Earthquake affecting Peru and Ecuador

The 1953 Tumbes earthquake occurred on December 12 at 12:31:29 local time near the border between Peru and Ecuador. The shock had a moment magnitude of 7.5, a maximum Mercalli Intensity of VIII (Severe), and occurred in the northwestern offshore area of Tumbes, Peru.

== Geology ==
The North Andean convergent margin is a region of large crustal deformation. The North Andes block moves northeastwards relative to the South America at a rate of 6±2 mm/yr. The Nazca plate is subducting beneath the South American plate along the Colombia-Ecuador Trench. The subduction of the Carnegie Ridge into the Colombia-Ecuador Trench affected the crustal deformation in this region and the coupling between the Nazca plate and the South America Plate. In addition, the subduction of the Carnegie Ridge may be an important drive contributing to the relatively northeastward movement of the North Andes block. Although there was no large earthquakes in the Gulf of Guayaquil segment of the subduction zone in the late 20th century, the strong earthquakes in 1953 and 1959 suggested that this was because of the strong coupling rather than being aseismic, and the seismic coupling may be quite high and be able to produce large earthquakes.

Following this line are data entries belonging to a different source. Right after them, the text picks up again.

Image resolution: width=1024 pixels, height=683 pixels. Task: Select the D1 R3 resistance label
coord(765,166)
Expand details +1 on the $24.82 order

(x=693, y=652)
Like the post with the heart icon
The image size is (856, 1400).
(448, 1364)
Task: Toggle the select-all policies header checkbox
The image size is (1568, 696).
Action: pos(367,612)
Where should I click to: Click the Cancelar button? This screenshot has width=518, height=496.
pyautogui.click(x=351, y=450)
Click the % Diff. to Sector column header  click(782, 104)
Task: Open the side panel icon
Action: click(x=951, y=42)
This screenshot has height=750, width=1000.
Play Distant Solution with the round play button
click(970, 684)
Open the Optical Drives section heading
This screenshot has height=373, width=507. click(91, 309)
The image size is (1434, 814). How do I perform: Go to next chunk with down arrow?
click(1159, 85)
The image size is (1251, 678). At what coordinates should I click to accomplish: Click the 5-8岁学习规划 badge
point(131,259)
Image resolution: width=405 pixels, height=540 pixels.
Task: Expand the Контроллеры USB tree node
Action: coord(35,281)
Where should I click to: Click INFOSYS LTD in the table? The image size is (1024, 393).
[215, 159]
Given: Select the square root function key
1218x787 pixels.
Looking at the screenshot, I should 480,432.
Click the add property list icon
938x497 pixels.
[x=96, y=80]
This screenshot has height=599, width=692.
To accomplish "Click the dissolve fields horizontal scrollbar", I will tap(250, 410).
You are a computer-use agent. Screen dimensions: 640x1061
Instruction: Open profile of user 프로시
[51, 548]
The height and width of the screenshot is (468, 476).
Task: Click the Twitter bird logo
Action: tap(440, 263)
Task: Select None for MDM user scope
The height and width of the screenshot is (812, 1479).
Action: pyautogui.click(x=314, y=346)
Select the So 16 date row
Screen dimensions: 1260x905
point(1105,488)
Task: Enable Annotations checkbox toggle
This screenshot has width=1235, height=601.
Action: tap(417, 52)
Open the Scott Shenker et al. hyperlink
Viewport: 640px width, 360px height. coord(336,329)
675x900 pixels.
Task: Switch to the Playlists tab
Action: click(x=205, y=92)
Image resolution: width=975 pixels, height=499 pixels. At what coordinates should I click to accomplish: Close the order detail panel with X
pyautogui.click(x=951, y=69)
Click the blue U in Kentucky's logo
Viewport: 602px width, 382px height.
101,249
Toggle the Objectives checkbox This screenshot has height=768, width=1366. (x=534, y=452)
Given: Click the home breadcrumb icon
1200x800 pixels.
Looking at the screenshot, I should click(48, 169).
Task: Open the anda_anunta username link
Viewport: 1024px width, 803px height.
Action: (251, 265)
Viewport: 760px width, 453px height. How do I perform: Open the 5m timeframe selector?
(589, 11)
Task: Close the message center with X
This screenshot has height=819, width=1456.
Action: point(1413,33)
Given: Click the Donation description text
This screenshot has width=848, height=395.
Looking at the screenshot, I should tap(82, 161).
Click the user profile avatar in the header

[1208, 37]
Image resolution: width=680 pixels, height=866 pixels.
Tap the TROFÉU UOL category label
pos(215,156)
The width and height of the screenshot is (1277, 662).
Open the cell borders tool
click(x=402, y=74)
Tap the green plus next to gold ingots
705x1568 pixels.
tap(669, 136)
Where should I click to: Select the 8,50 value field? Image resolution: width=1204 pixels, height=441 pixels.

Besides subduction, other activities also played important roles in this region. A strike-slip fault known as the Dolores-Guayaquil megashear runs from the trench and goes inland. The Gulf of Guayaquil formed as a result of movement on the Dolores-Guayaquil megashear.

== Damage ==
The earthquake caused six deaths. About 200 buildings were destroyed in Tumbes, Peru. Strong shaking could be felt in northeastern Peru and part of Ecuador. The intensity reached MM VIII in Corrales, Tumbes. In Guayaquil, Ecuador, the intensity was MM VI–VII. There were ground fissures in moist soils. Ejection of mud was reported in Bocapan and Puerto Pizzaro.

== Tsunami ==
A tsunami of ~0.2m was triggered near Salinas.

== Risk assessment ==
Guayaquil, the most populated city of Ecuador, is close to significant seismogenetic structures. The commercial center of Guayaquil is established on alluvial clay deposits interbedded with silty and clayey sand sediments, and the southwestern and southern part of Guayaquil directly lies on lands reclaimed from marshland. Large historical earthquakes, including the earthquake of 1953, showed the importance of the assessment of ground effects caused by earthquakes in Guayaquil. A new INQUA Intensity Scale has been proposed to be applied in such assessment.